#### [SET PROBLEM]
Reproduce verbatim the lines of the data from the one containing "Select the filled" through the end of the data, inclusive, omitting the pictures from your answer.

#### [DATA FOR THIS EXERCISE]
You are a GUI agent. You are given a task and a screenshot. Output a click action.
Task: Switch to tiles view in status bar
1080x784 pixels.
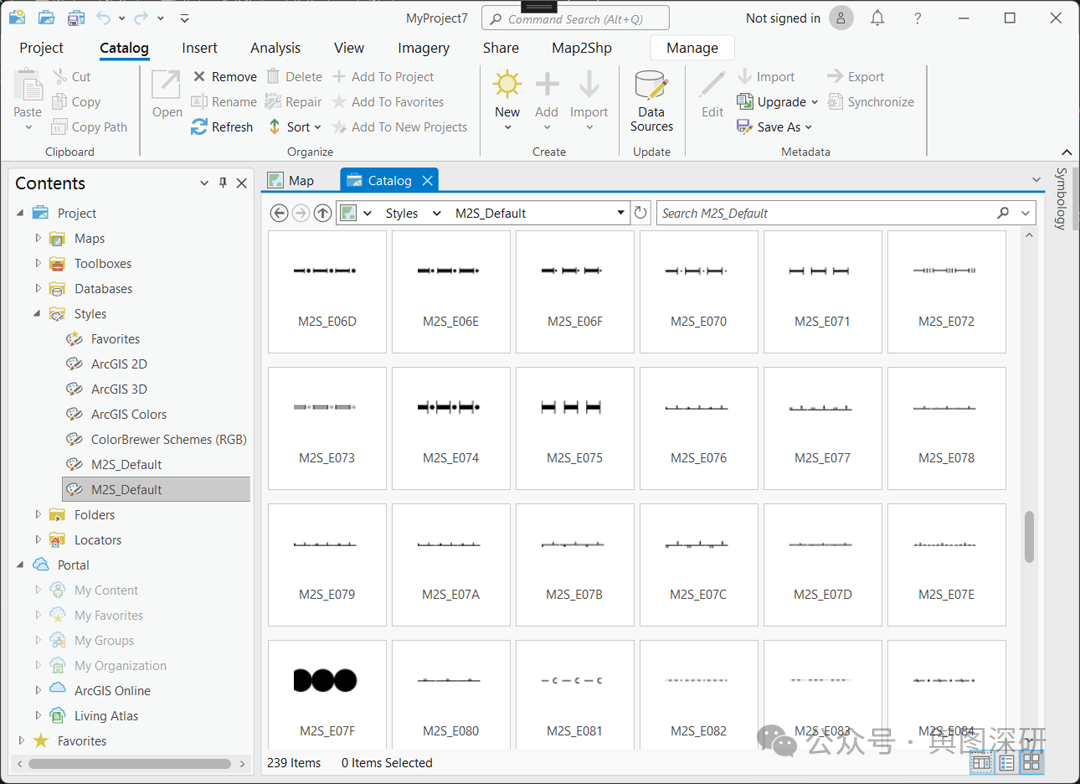(1031, 763)
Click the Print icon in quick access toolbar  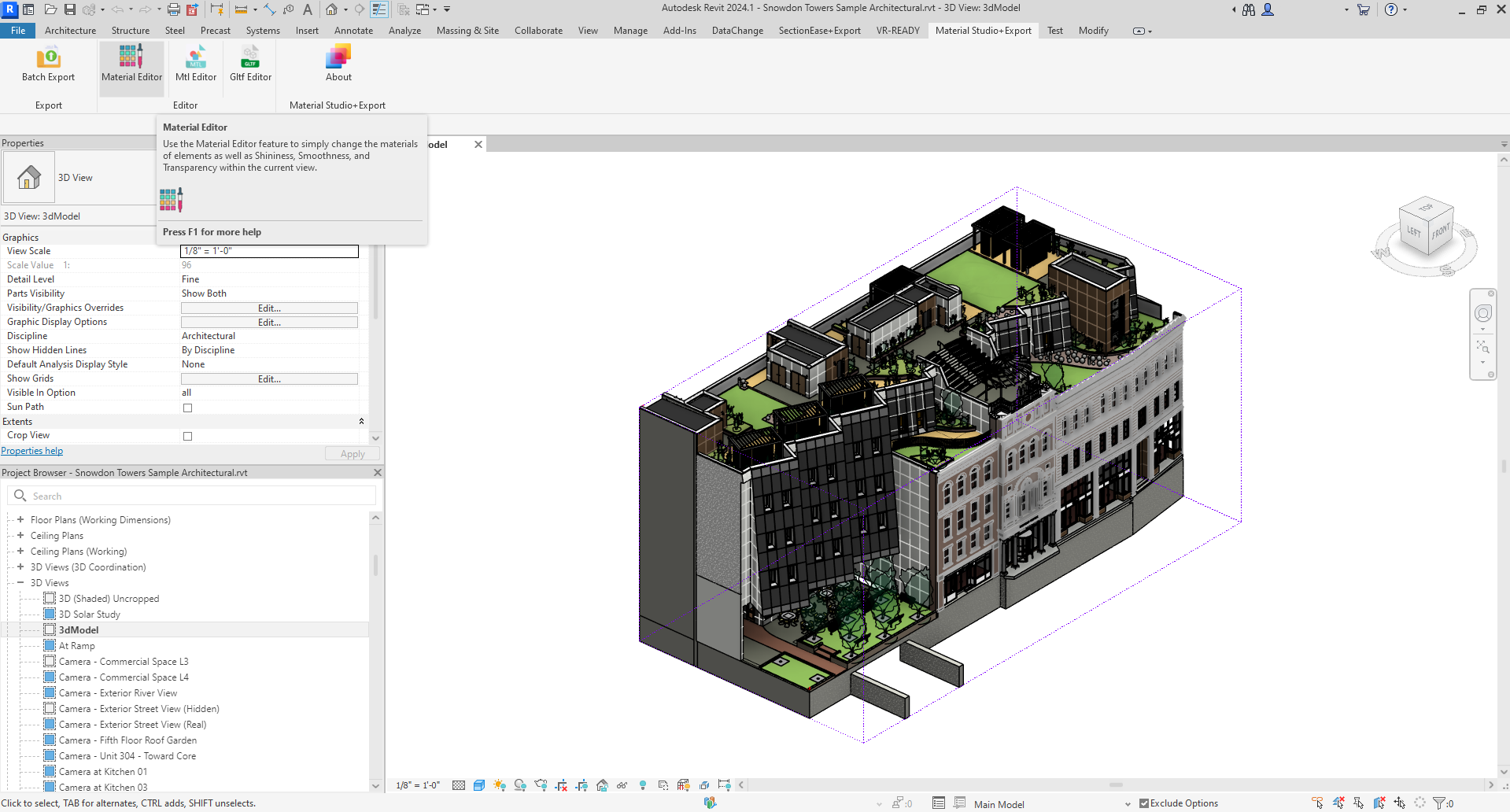pyautogui.click(x=173, y=9)
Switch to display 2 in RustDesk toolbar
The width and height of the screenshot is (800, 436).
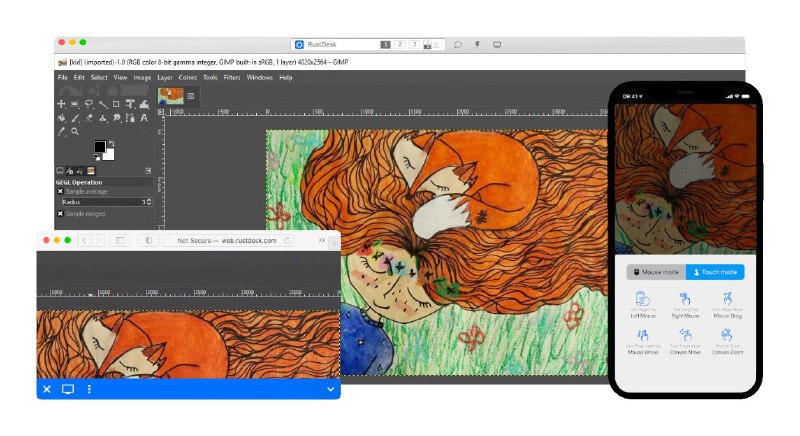[400, 44]
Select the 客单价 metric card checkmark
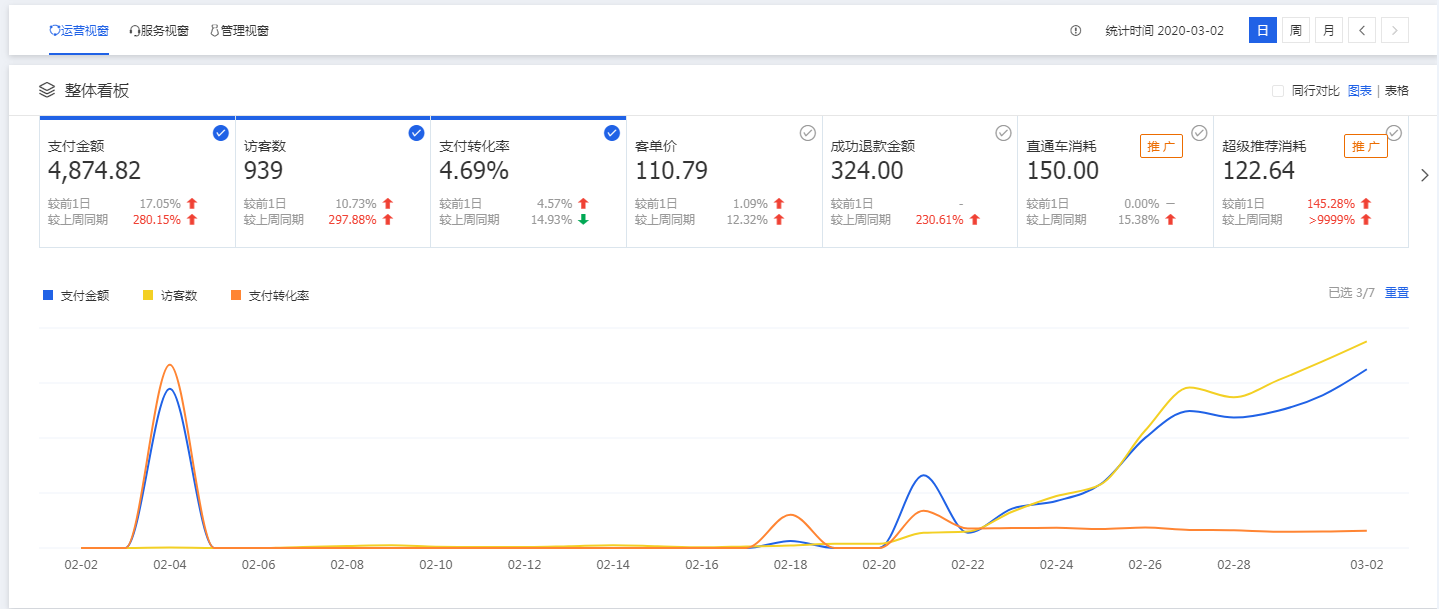This screenshot has width=1439, height=609. tap(808, 133)
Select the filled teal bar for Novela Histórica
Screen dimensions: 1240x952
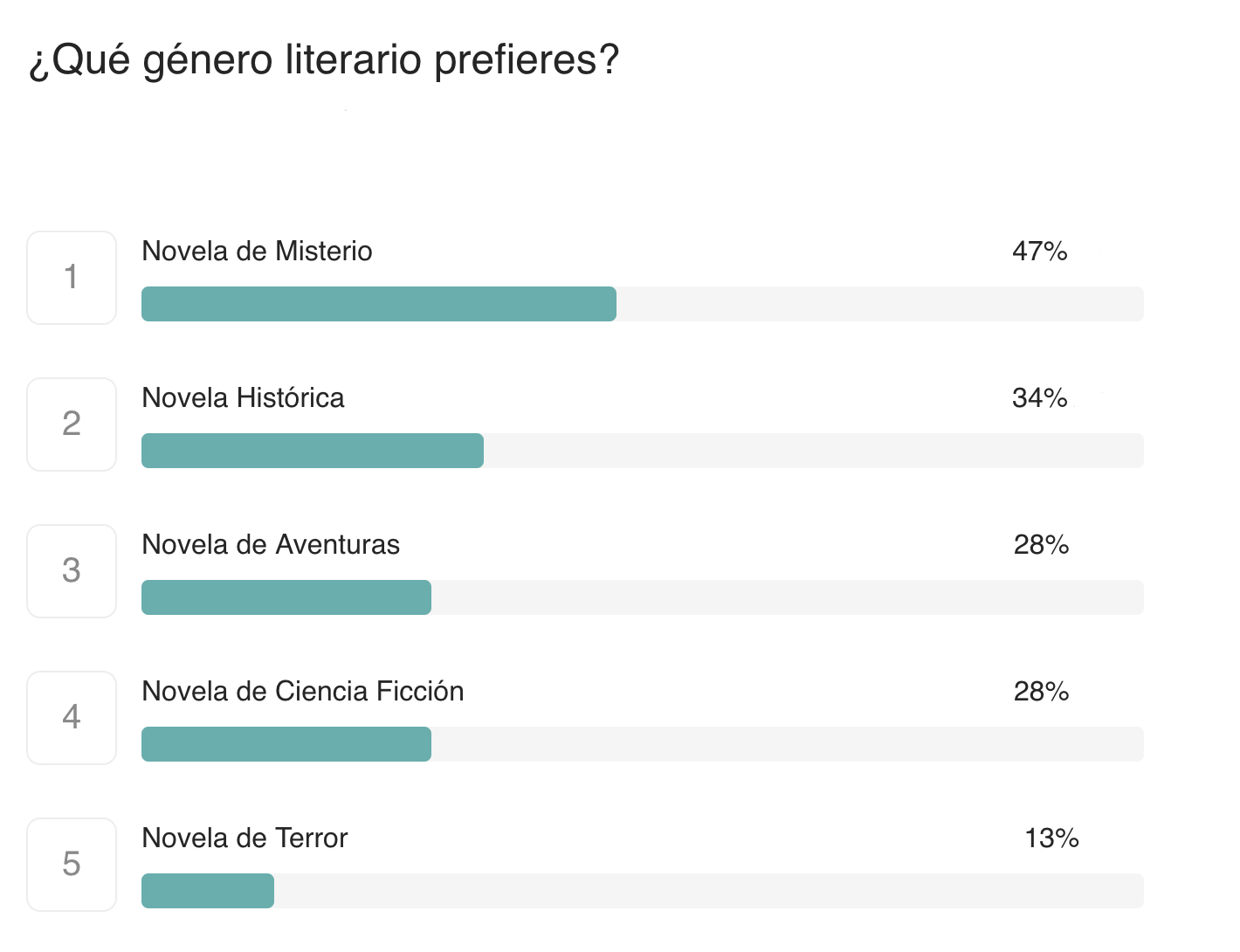pos(312,451)
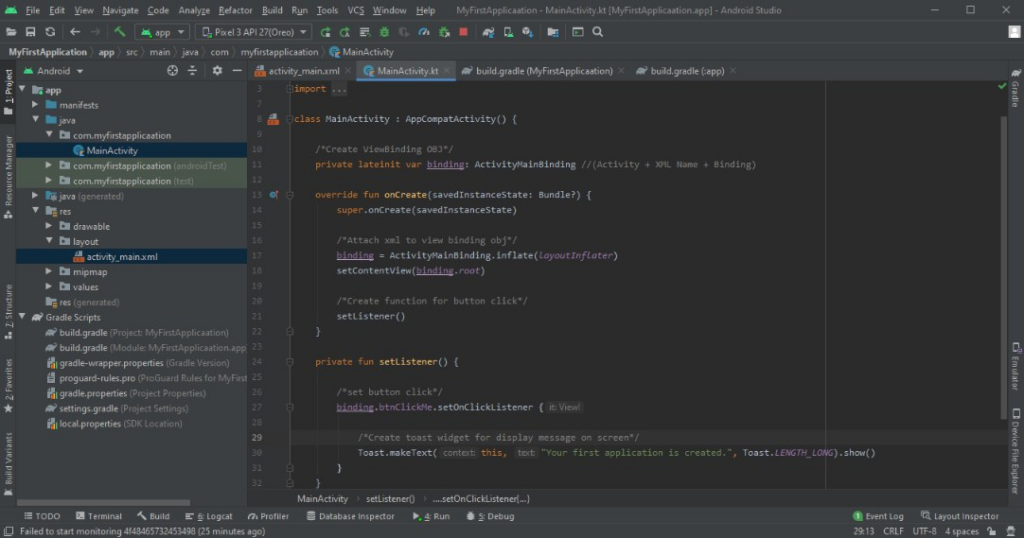Open the Pixel 3 API 27 device dropdown
The width and height of the screenshot is (1024, 538).
(x=254, y=32)
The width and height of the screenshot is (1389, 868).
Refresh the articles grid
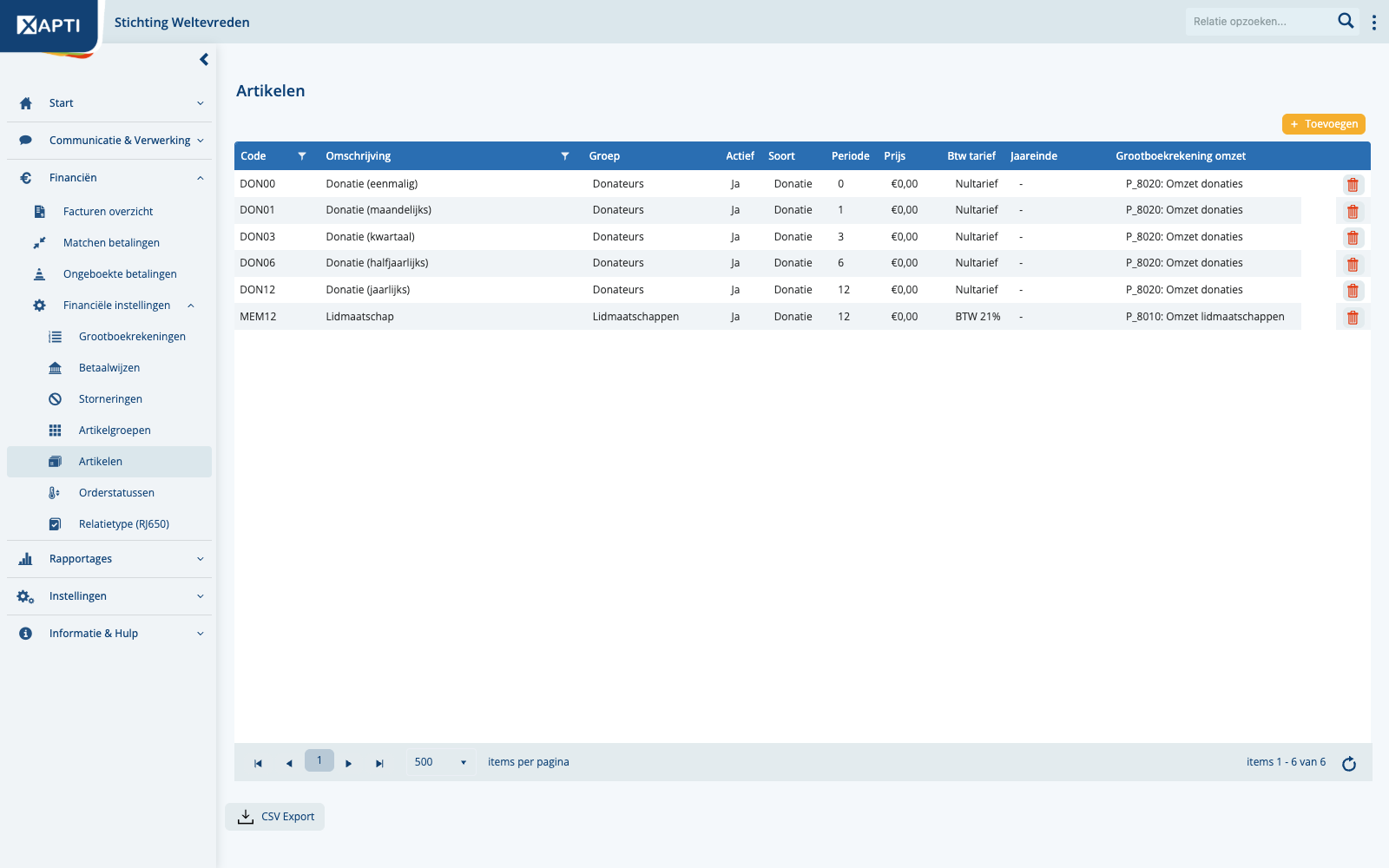click(1349, 764)
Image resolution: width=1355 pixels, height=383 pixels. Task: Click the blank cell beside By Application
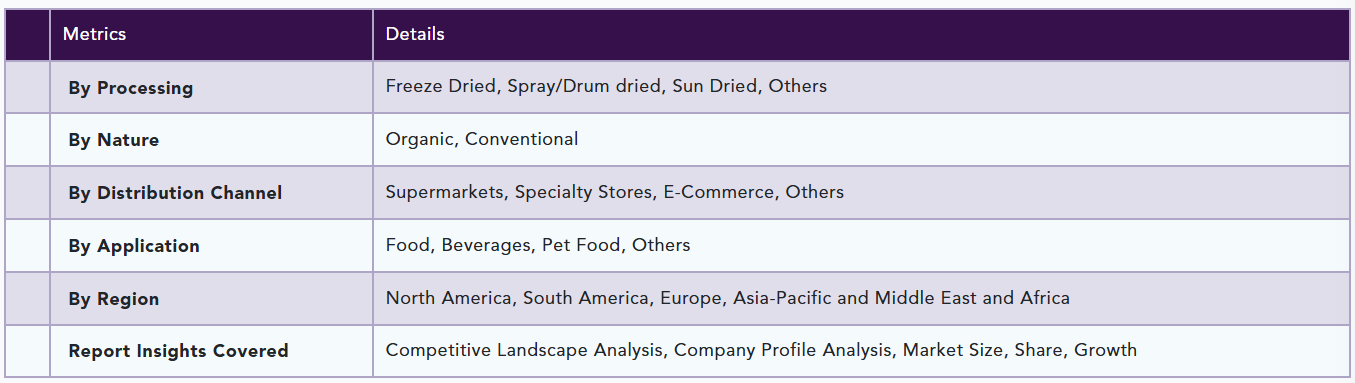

#### [TASK OUTPUT]
Select the filled teal bar for Novela Histórica
Screen dimensions: 1240x952
pos(312,451)
Open the Pixel 3 API 27 device dropdown
The width and height of the screenshot is (1024, 538).
(x=254, y=32)
The width and height of the screenshot is (1389, 868).
Refresh the articles grid
click(1349, 764)
Image resolution: width=1355 pixels, height=383 pixels. Task: Click the blank cell beside By Application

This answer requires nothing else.